Desafiando a natureza míope e superficial das atuais tentativas do Japão de reformar o sistema educacional, ele propôs a criação de duas novas instituições para desenvolver uma perspectiva educacional visando à nova era, ou seja, uma “sede educacional” para atuar como uma agência central permanente e independente para a educação e um “instituto nacional para pesquisa educacional” para dar assistência à sede. Este último foi de fato fundado logo após a guerra, mas uma agência central como ele havia imaginado ainda não foi concretizada.

O NCRE poderia cumprir essa função em potencial mas, por ser um organismo ad hoc, haveria o risco de essa importante questão ser tratada como uma medida provisória. Por essa razão, gostaria de propor o estabelecimento de uma comissão central permanente que se comprometa com a reconstrução a longo prazo de toda a estrutura do sistema educacional. E deveria ser organismo independente e institucionalmente isolado de toda e qualquer influência política. É indispensável assegurar a independência como um meio para evitar a descontinuidade nas políticas educacionais no caso de mudanças na administração e também para evitar reformas arbitrárias causadas pela interferência política.

Já há algum tempo sugeri que a estrutura da divisão de poderes fosse expandida à educação proporcionando status e independência iguais aos dos poderes Executivo, Legislativo e Judiciário. Como a educação é um grandioso empreendimento que forma os indivíduos das futuras gerações, deve ser totalmente livre da interferência política. Essa era também a intenção de Makiguti e seu aliado e sucessor, Jossei Toda, que promoveram uma abnegada campanha, durante as décadas de vinte e trinta, contra a educação nacionalista, que empurrava o Japão para a guerra.

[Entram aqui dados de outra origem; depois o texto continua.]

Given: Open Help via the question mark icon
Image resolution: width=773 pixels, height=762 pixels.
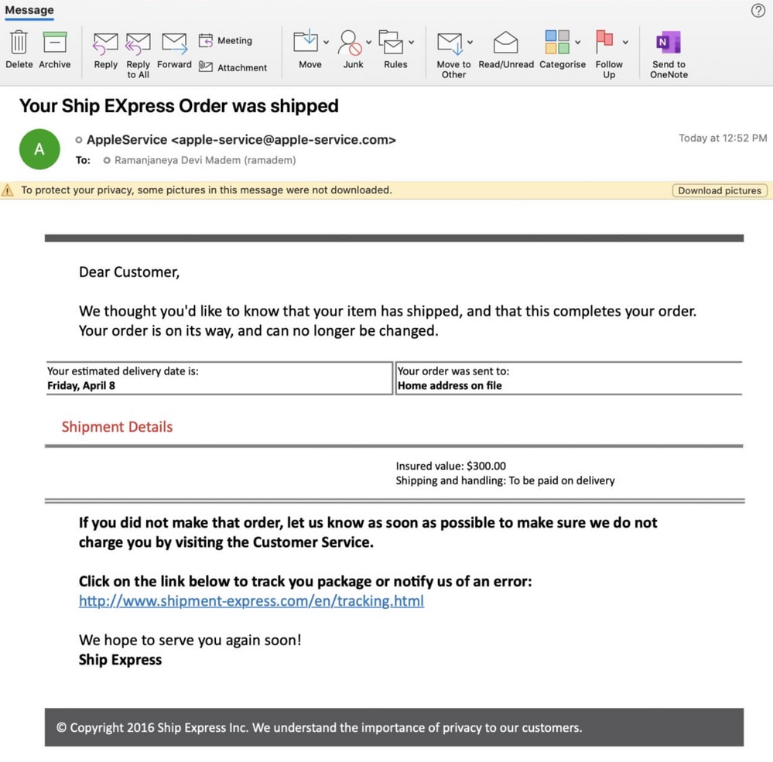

Essa comissão central permanente deveria então assumir a liderança em estabelecer firmes princípios e diretivas de longo prazo para a reforma da educação ao mesmo tempo em que se mantém em contato com organizações tais como o Instituto Nacional para a Pesquisa Educacional do Japão.

Além dessa missão vital, essa comissão central permanente teria um foco mais amplo que daria condições ao Japão de abrir um novo caminho para a contribuição internacional. A base da paz mundial serão o intercâmbio e a cooperação internacionais no cenário educacional, transcendendo os interesses nacionais. É por essa razão que tenho alimentado um sonho, concebido há mais de vinte anos, e que poderia ser chamado de “Nações Unidas da Educação”,2 com a finalidade de tornar a educação livre da interferência política em todo o mundo.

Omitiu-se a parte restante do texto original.